= Collected data entries =
----
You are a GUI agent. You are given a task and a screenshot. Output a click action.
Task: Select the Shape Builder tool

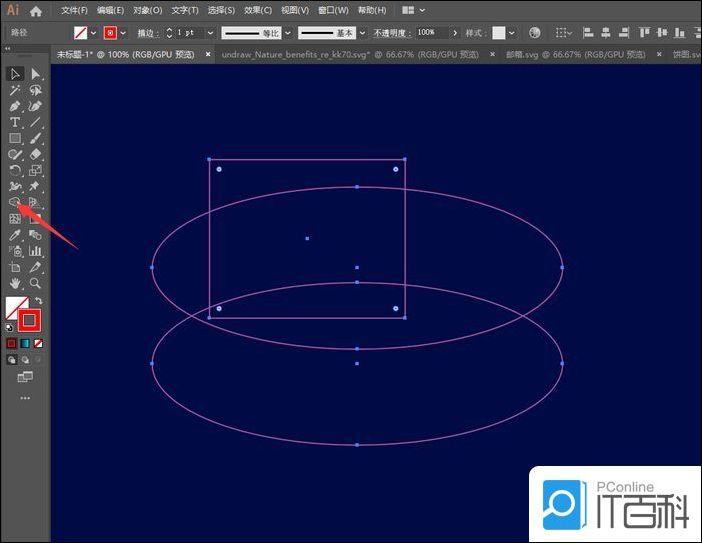point(15,203)
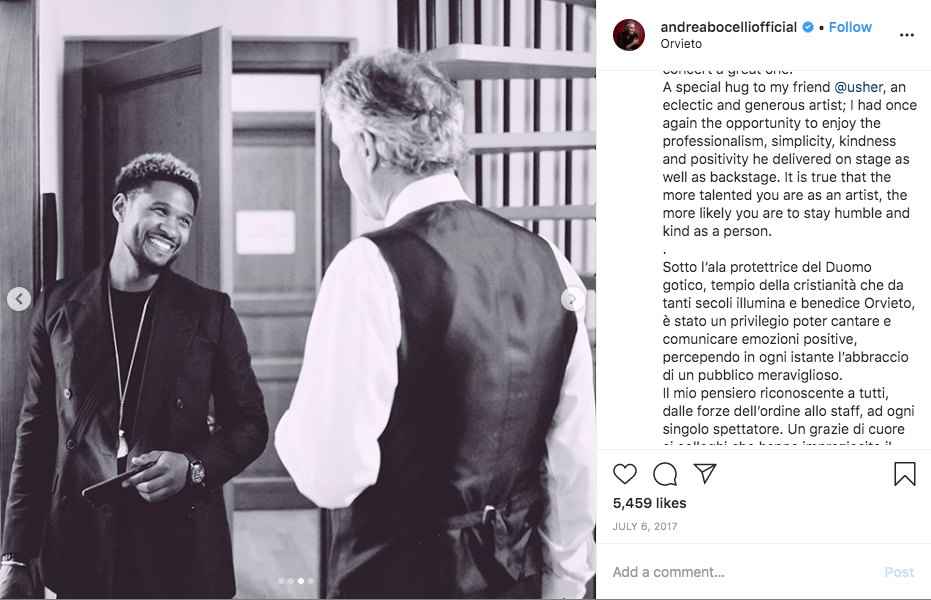The image size is (931, 600).
Task: Open the three-dot more options menu
Action: tap(907, 35)
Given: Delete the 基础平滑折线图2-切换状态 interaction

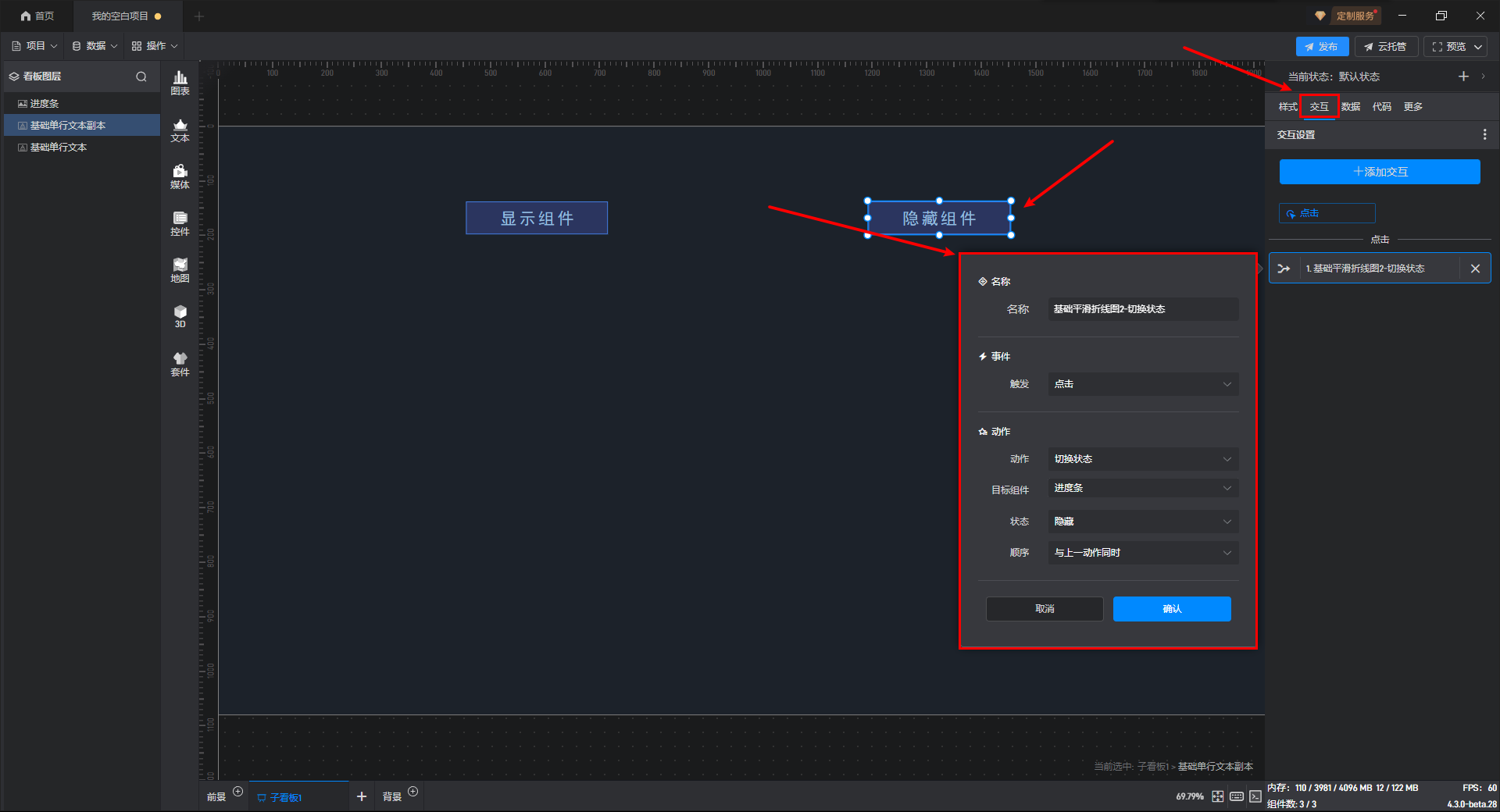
----
= Problem details =
Please set the records down again exactly as written. The pictures should not be included.

= Response box =
You are a GUI agent. You are given a task and a screenshot. Output a click action.
Task: Select the Shape Builder tool

point(15,203)
The image size is (931, 600).
Task: Open the three-dot more options menu
Action: tap(907, 35)
Given: Delete the 基础平滑折线图2-切换状态 interaction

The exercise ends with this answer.